Groton metal shop 'moving a mountain' to provide nose strips for homemade masks
Groton — A request from a nurse at Lawrence + Memorial Hospital set off a volunteer effort by the Hillery Company metal fabrication shop to help protect health care workers across the country during the coronavirus pandemic.
With the help of volunteers, who are wearing masks at the Meridian Street shop and practicing social distancing, the company has made and shipped tens of thousands of aluminum strips to secure homemade masks to the face.
The effort is continuing as health care facilities across the country scramble to acquire enough masks and other personal protective equipment to protect them from the contagious respiratory droplets that spread the virus.

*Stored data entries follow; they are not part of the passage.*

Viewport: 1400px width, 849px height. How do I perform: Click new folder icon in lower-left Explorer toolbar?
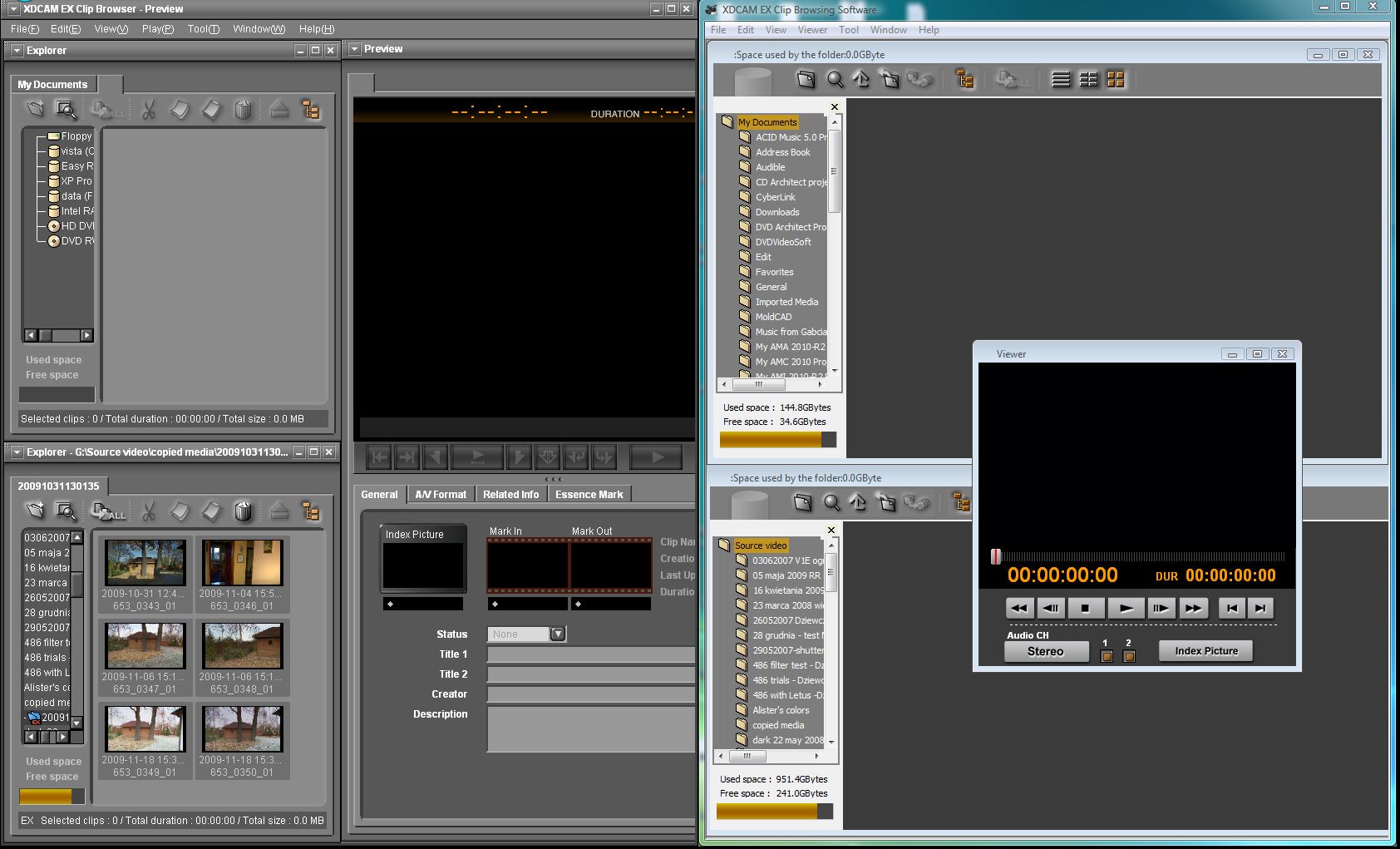click(x=35, y=511)
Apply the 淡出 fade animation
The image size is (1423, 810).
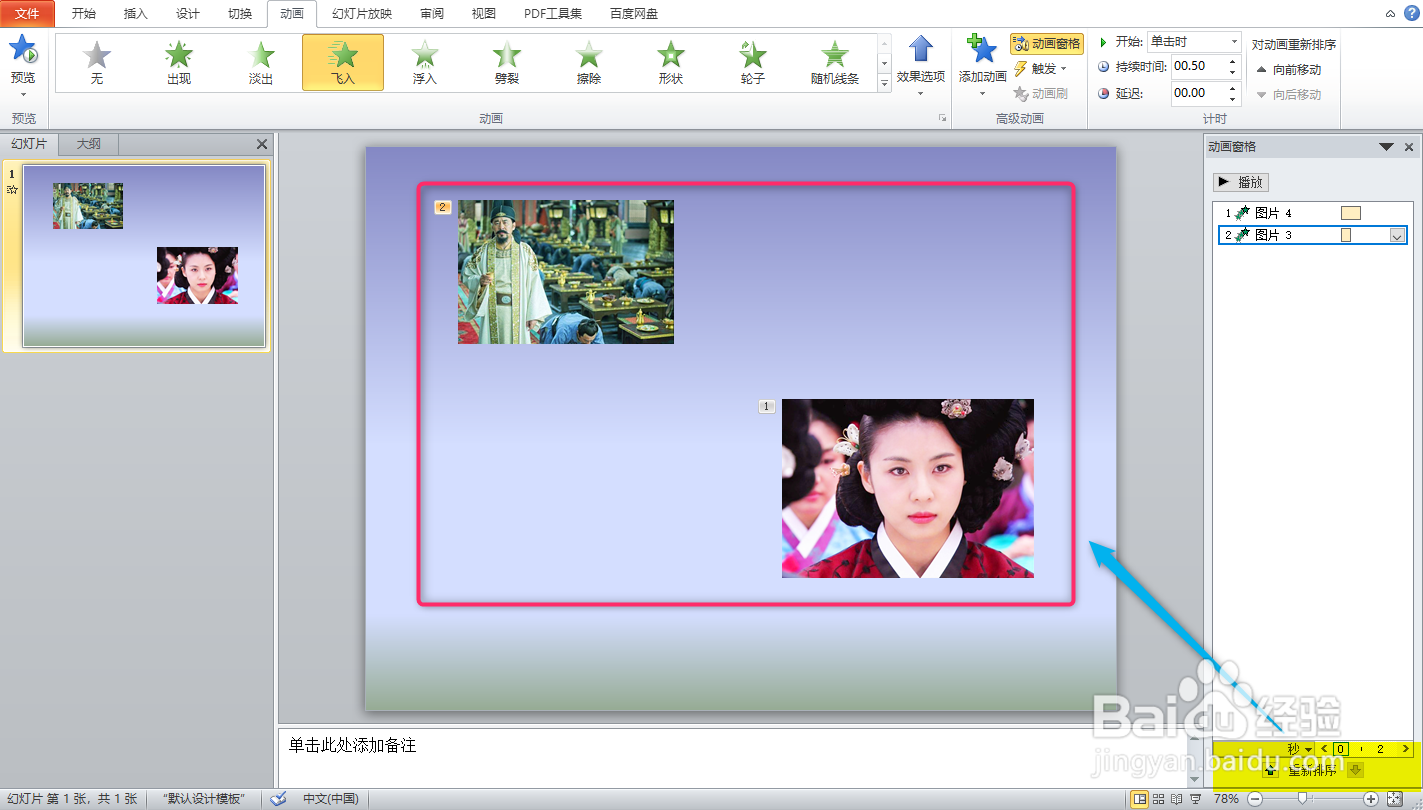[260, 62]
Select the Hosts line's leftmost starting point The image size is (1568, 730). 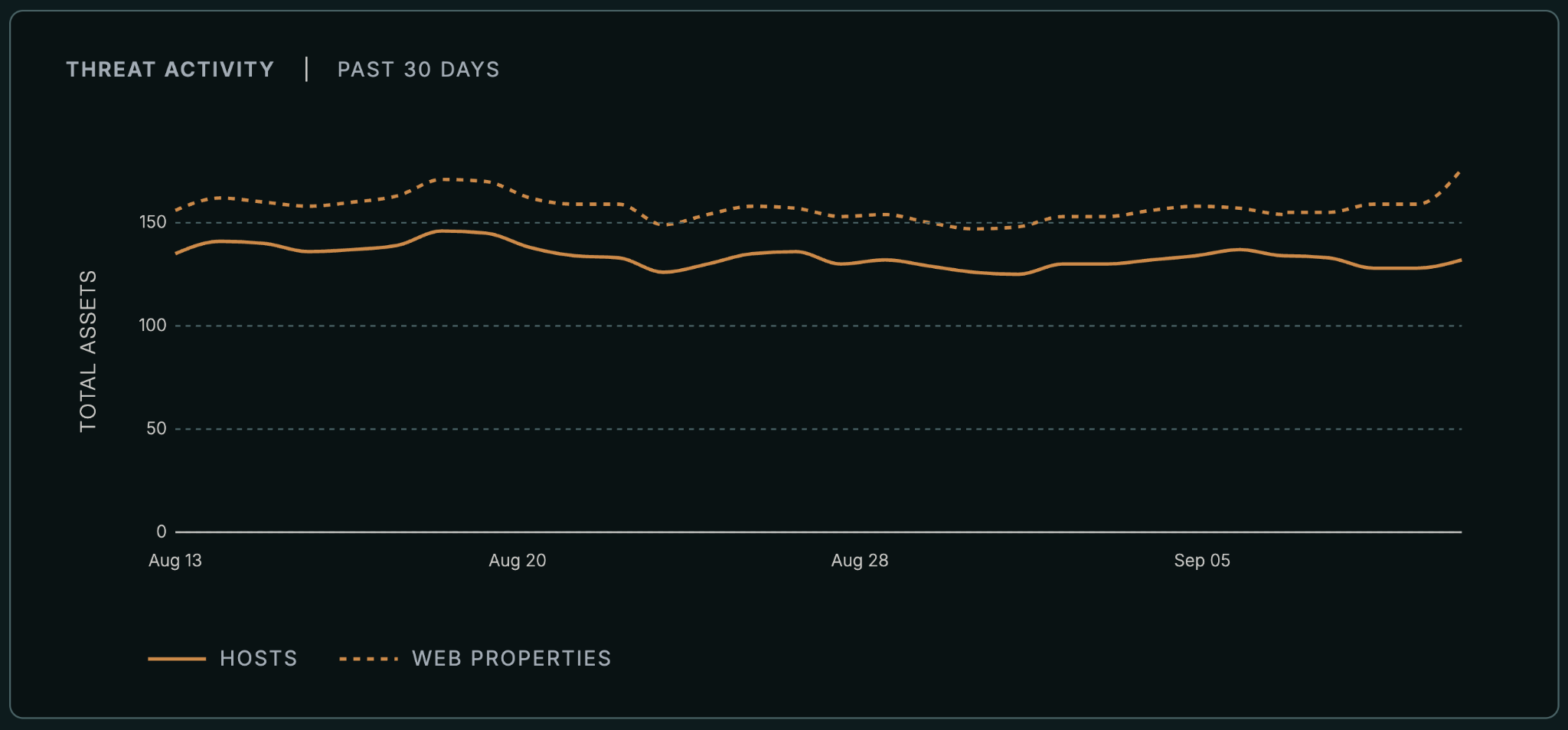[x=176, y=254]
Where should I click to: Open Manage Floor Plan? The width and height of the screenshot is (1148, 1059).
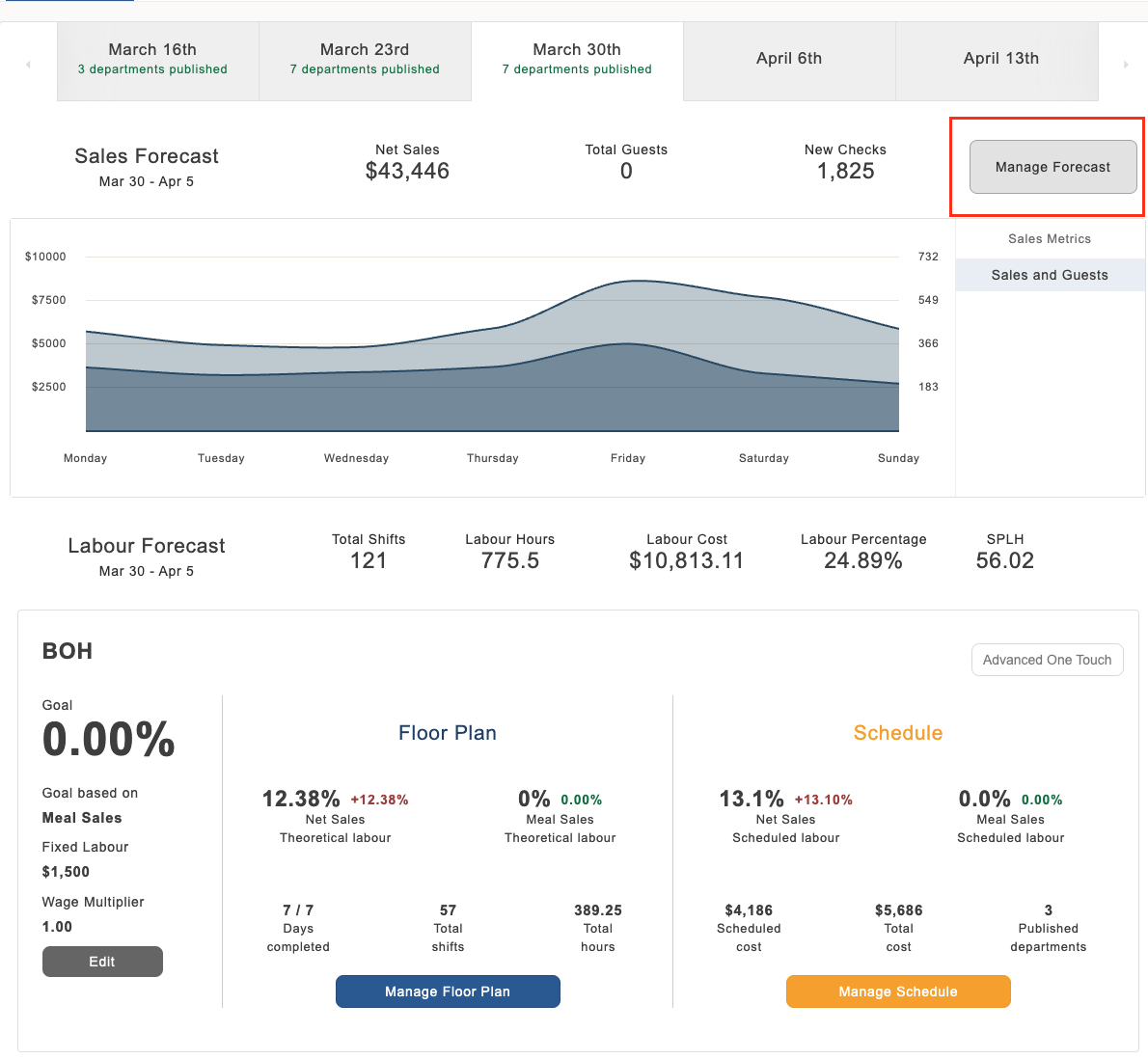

Hillery had more than 1,000 requests for the free metal nose strips this past week from as far away as Alaska, California and Hawaii, according to General Manager Joe de la Cruz. He posted videos on his Facebook page of the production process and of volunteers addressing and packing the strips for shipping.
In addition to making the strips and filling requests, de la Cruz has been sharing the specifications for the strips with other shops.
"So many companies can do exactly what we're doing," he said.
The company is providing the material for the nose strips and the labor, with help from volunteers, but this past week Chief Executive Officer Jesse Riley created a GoFundMe page, at bit.ly/GFMmaskstrips, asking for donations to offset the cost of shipping. As of Saturday afternoon, donors had pledged $3,500 of the requested $5,000.
The effort began after a nurse at L+M contacted de la Cruz's wife, Tammy, who worked at the hospital for years. "She said, 'We're using all these (homemade masks)," but doesn't Joe do sheet metal?"
Joe de la Cruz, who is also a state representative and co-founder of the opioid addiction awareness nonprofit group Community Speaks Out, said he and his co-workers obtained one of the N95 face masks, which are thought to be effective because they are fitted to the face. He recruited his wife, Tammy, and several family members to help, and others from the community came forward to offer help.
Hillery measured the nose strip and repeated it, then began cutting the 3-inch-long, and 1/8-of-an-inch-wide strips using a shear, which de la Cruz likened to a huge paper cutter for metal.
Some of Hillery's vendors, Chapco Metal of Chester and Hadco Metal of Waterbury, donated sheets of aluminum. Riley figured out how to cut 16 pieces at a time, and the project came together.
Orders for the strips poured in, and de la Cruz contacted the Eastern Manufacturing Board. Sound Manufacturing in Old Saybrook called and said it would make 60,000 strips and send them to Hillery.
"We are trying to move a mountain right now," de la Cruz said by phone Friday morning.
Most of the orders come from small sewing groups, but the company also is receiving requests directly from hospitals. Mt. Sinai Hospital, in the nation's epicenter for the virus in New York City, requested 5,000 pieces, de la Cruz said. Hillery shipped out 1,000 to Mt. Sinai as the company tried to at least partially fulfill every order.
"We have full-time volunteers going through this list, but it's almost overwhelming," de la Cruz said. "The pressure is that we know there's people on the other side waiting for them to come in."
De la Cruz said he hopes other manufacturers read about Hillery's effort and begin making the metal pieces, which he estimated cost about 5 cents per piece.
Hillery is staying open, with a skeleton crew, during the pandemic because its customers, including Groton Utilities and Pfizer Inc., provide essential services.